Dlatego pytanie czy w takim zmrożonym domu rozwiązaniem nie jest osuszacz kondensacyjny który wyciągałby wodę ?

Czy można go stosować w takim zimnie czy trzeba by najpierw dom i tak ogrzać ?

Czy takie suszenie może być szkodliwe dla jakości tynków ?

gonzo93
11-01-2010, 09:04
Witam.
Mam osuszacz kondensacyjny i "trochę" go używałem. Refleksje:
- wydajny (ponad 10l na dobę)
- im wyższa temperatura w domu tym większa wydajność - warto przynajmniej palić w kozie
- jak jest za zimno to osuszacz zamarza i nie działa (no chyba że ma układ antyzamrożeniowy)
Podsumowanie:
grzać i osuszać non-stop.

irreality
11-01-2010, 10:23
grzać i osuszać non-stop.

i często i intensywnie wietrzyć!

jprzedworski
11-01-2010, 10:52
Kominek, koza itp. mają taką zaletę, że oprócz grzania wymuszają cyrkulację powietrza i wentylację (komin ciągnie). Natomiast zdecydowanie odradzam ogrzewacze gazowe lub olejowe które nie mają podłączenia do komina. Przy spalaniu wydziela się dodatkowa para wodna.

gonzo93
11-01-2010, 13:26
grzać i osuszać non-stop.
i często i intensywnie wietrzyć!
Przy pracującym osuszaczu wietrzenie nie ma sensu, chyba, że wilgotność na zewnątrz jest niższa niż wewnątrz.
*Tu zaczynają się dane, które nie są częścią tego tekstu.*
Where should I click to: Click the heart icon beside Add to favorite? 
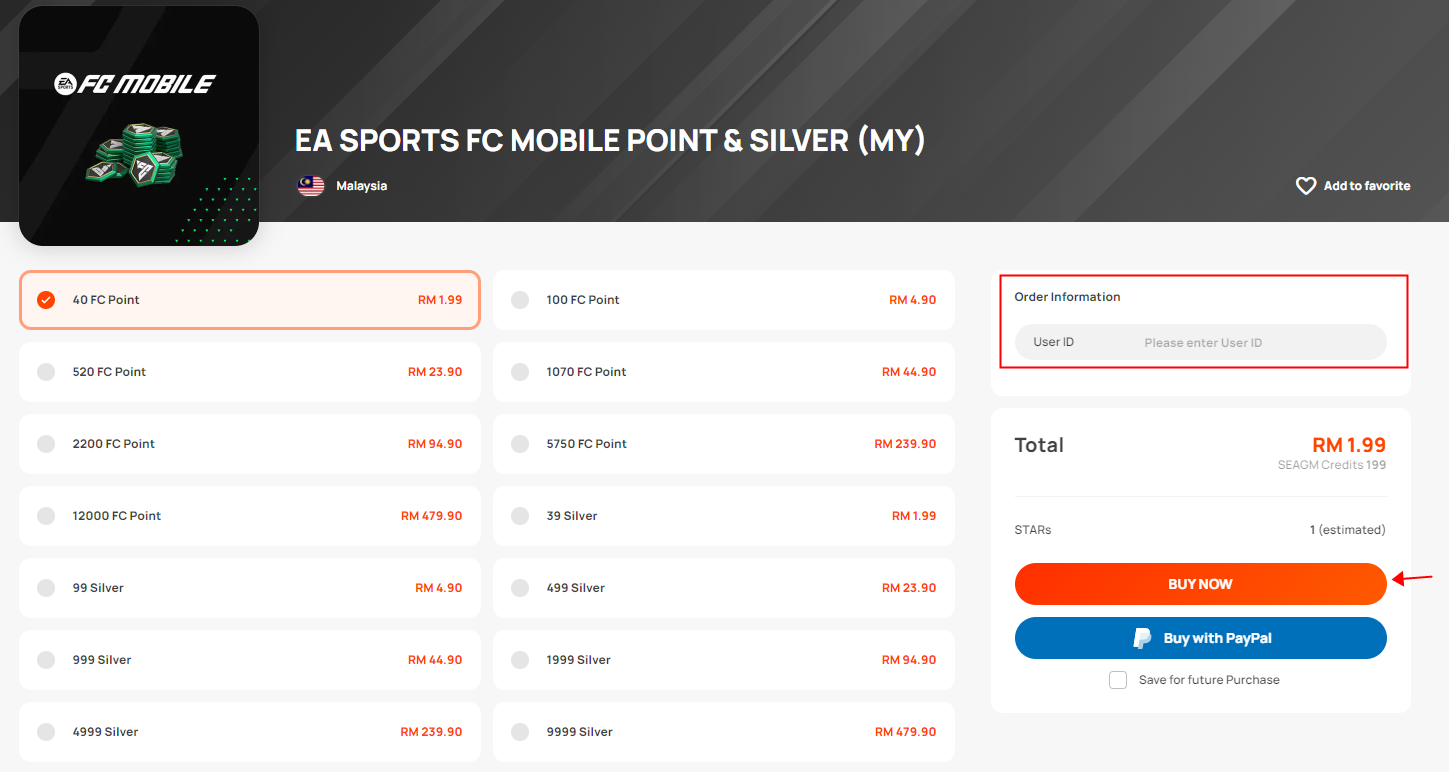(1305, 186)
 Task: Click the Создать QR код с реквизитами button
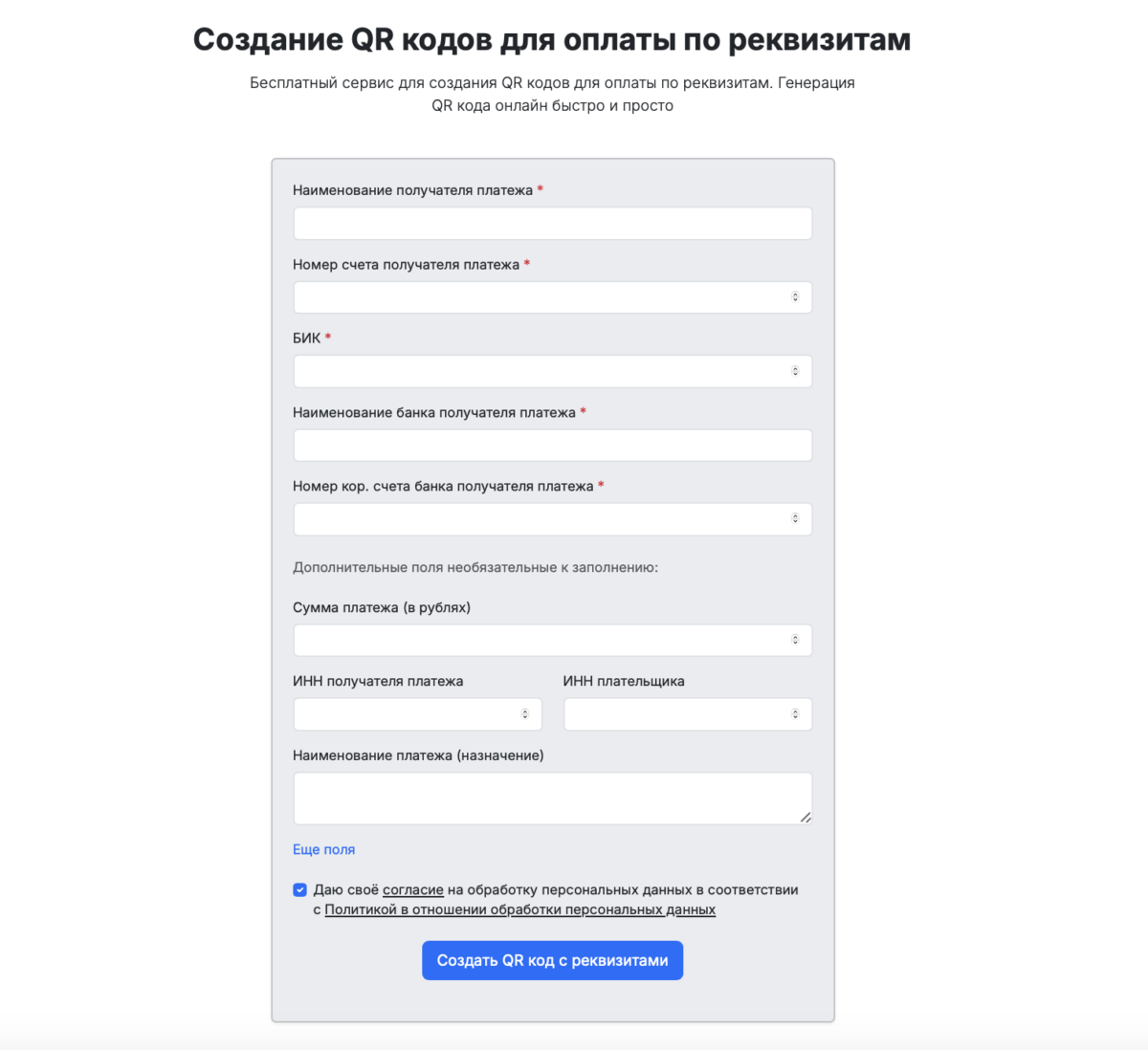552,960
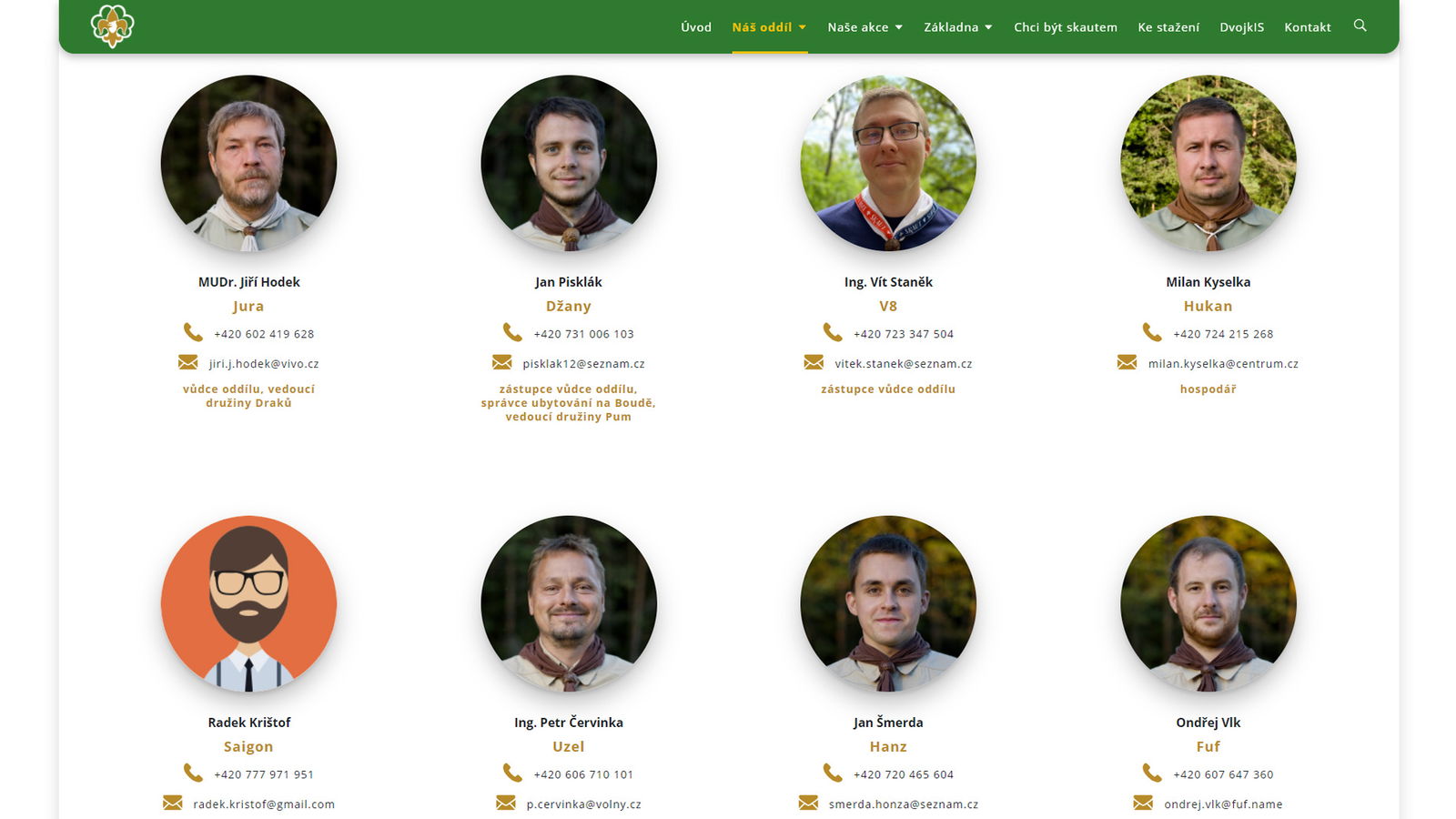
Task: Expand the Náš oddíl dropdown menu
Action: (x=769, y=27)
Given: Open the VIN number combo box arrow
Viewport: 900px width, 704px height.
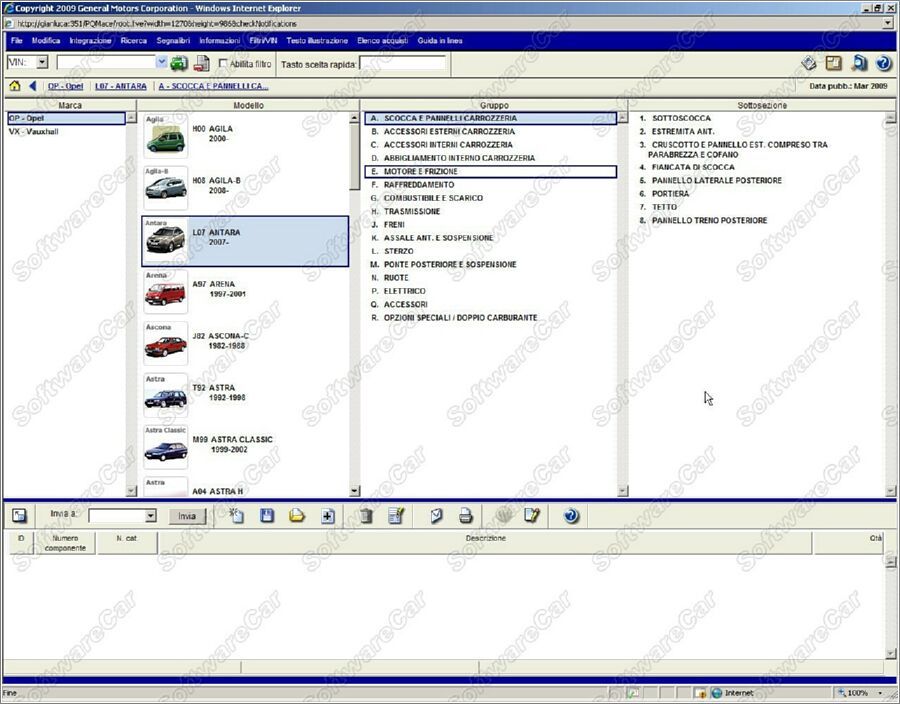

Trzeba sobie kupić dwa higrometry na Allegro i kontrolować wskazania.

boleslaw64
11-01-2010, 15:29
trociniak +osuszacz temp.dodatnia powodzenia

M K
11-01-2010, 16:17
Samo wyschnie do wiosny.
U mnie kładzione były tynki w grudniu. Schły sobie przez 3 miesiące. W tym czasie łapał mróz było odwilże. Tynki są jak dzwon nic nie odpadło i nie popękało.
To po co grzać?
Chyba że masz za dużo forsy i chcesz ogrzewać powietrze ponad domem.

rzufik1
15-03-2010, 07:18
U mnie tynki były zrobione w polowie listopada... do pierwszych przymrozków ( koniec grudnia) okna wyotwierane... a że wełny w dachu nie było wiec wszystko wywiewało.. Przed Koncem roku pojawiła się wełna... i juz nie było takiego przewiewu. Przy minus 25 na zewnątzr mimo palenia kominkiem przemarzły sciany a dokładnie wience i tak w niektórych miejscahc budynku pojawiło sie troche lodu.. i dłużje mróż był tym więcej..aż skrobalismy sciany.
Niestety w kilku miejscach na więncu czy nadprożu odpąło trochę tynku mimo że wyglądał po półtora miesiąca na wysuszony:(
Teraz wstawiam jeszcze dodatkowo osuszacz aby przyspieszyć schnięcie.
Będzie szybciej.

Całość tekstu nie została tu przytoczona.